• STATED PROBLEM: Please continue the article on flounder houses, starting after its last sentence.

• SOURCE EXTRACT:

= Flounder house =

Architectural style

A flounder house has a shed roof and lacks windows and doors on its tallest wall.

A flounder house is a term used in some areas to describe a type of house with a roof with a single slope, rather than the double slope of gabled roof. Some are oriented so that the shed roof runs perpendicular to the facade, in these tallest wall of the house lacks windows and doors. The house may align with a property edge, sit at the back of its lot, or align with other houses on its street. Others have a different number of apparent stories on the facade and the rear elevation, with the ridge line running parallel the facade.

Though modern examples exist, most flounder houses date from the 18th or 19th century. They can be found in cities in the United States from the Mississippi River Valley to the East Coast.

The flounder house's namesake is the similarly asymmetrical flounder fish.

== Origin ==
The motivation for building flounder houses is debated. Common folklore follow one of three themes: "a result of an early restrictive building ordinance, the original owner's plan for future expansion, or a desire to reduce property taxes."
In fact, shed roofed buildings are often simply the cheapest to construct.

Residents of various cities with shed-roofed houses believe that these houses are indigenous to their city.

• DATA SECTION:
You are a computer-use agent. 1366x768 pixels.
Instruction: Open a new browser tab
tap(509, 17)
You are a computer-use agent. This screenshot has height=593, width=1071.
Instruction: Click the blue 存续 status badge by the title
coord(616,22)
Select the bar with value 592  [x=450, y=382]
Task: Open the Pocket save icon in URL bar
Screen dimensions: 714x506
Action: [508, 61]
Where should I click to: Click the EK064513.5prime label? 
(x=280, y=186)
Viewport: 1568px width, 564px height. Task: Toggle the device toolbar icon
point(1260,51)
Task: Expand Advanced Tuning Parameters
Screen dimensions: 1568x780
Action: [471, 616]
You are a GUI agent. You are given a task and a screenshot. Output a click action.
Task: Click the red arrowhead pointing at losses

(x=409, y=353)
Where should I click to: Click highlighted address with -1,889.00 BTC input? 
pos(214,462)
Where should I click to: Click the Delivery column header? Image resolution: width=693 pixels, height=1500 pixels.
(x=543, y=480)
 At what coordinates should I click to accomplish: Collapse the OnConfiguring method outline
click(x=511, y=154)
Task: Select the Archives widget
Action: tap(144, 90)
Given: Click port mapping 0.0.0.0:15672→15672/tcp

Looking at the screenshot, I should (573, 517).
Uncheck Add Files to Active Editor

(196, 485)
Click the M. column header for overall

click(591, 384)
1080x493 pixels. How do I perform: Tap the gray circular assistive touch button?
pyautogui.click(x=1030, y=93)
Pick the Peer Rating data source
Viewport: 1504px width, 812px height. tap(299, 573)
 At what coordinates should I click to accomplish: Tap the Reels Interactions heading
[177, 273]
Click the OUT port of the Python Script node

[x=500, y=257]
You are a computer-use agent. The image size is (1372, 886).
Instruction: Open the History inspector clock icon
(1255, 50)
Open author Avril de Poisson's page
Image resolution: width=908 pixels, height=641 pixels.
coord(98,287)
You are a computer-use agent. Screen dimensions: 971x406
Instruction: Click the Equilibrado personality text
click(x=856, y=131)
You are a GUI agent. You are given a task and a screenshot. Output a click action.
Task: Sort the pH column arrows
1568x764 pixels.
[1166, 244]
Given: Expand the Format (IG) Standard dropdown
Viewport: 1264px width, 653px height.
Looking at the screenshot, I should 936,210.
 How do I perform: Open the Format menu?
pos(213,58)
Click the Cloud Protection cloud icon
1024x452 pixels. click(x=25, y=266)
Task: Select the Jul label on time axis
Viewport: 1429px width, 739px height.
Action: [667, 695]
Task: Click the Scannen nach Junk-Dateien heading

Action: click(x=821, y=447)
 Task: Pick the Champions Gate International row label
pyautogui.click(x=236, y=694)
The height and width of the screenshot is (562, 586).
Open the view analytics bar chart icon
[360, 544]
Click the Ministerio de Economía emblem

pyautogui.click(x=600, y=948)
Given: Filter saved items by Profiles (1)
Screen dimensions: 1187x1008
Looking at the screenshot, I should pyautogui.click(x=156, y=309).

• RESULT:
== Examples ==
Shed-roof houses can be found across the United States, including in St Louis, Missouri; Cincinnati, Ohio; Pittsburgh and Philadelphia, Pennsylvania; Charleston, South Carolina; Fredericksburg and Alexandria, Virginia; Baltimore, Maryland; New Castle, Delaware; and Boston, Massachusetts. The term "flounder", though, is not used in most of these locations.

277 flounder houses have been cataloged in St. Louis, Missouri as of July 2015. The Cassey House is a flounder house in Philadelphia, Pennsylvania.

In 1960, Alexandria, Virginia, may have had 75 flounder houses, dramatically fewer than the 1500 flounder houses estimated to have existed there in the 19th century. A parsonage built in 1787 claims the distinction of oldest flounder house in Alexandria.

== Legacy ==
The Cultural Resources Office of St. Louis began a survey in 2015, in order to better preserve the city's flounder houses. Individuals have also taken interest in flounder houses, sometimes incorporating historical houses into modern renovations.

In The Carlisle Chronicles, a 1986 mystery trilogy by Norma Johnston, the protagonists' family lives in a flounder house designed to avoid a glass tax.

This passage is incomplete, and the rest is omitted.